[Stored data entries]
◆ ◆ ◆ ◆ ◆ ◆ ◆
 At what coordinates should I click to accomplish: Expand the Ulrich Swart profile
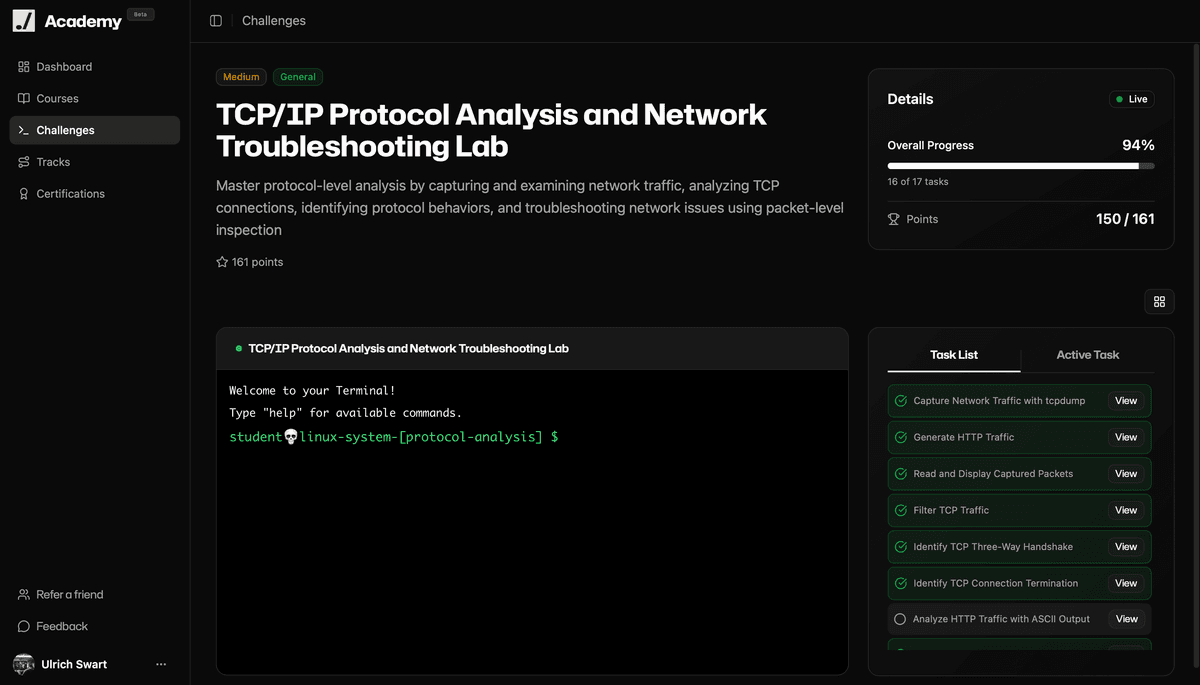[74, 664]
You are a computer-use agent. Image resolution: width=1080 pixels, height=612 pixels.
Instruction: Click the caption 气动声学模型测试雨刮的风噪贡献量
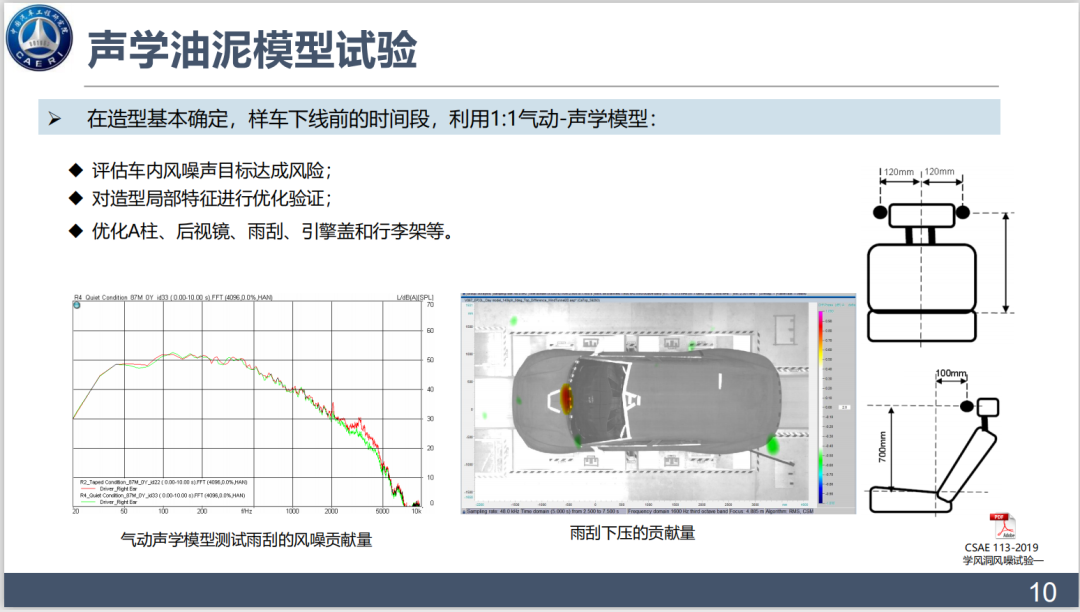(x=246, y=540)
◆ ◆ ◆ ◆ ◆ ◆ ◆
Task item: Reproduce the data exactly as it appears above. Pictures are to be left out.

Answer for this exercise:
 At what coordinates should I click to accomplish: Expand the Ulrich Swart profile
[74, 664]
You are a computer-use agent. Image resolution: width=1080 pixels, height=612 pixels.
Instruction: Click the caption 气动声学模型测试雨刮的风噪贡献量
(x=246, y=540)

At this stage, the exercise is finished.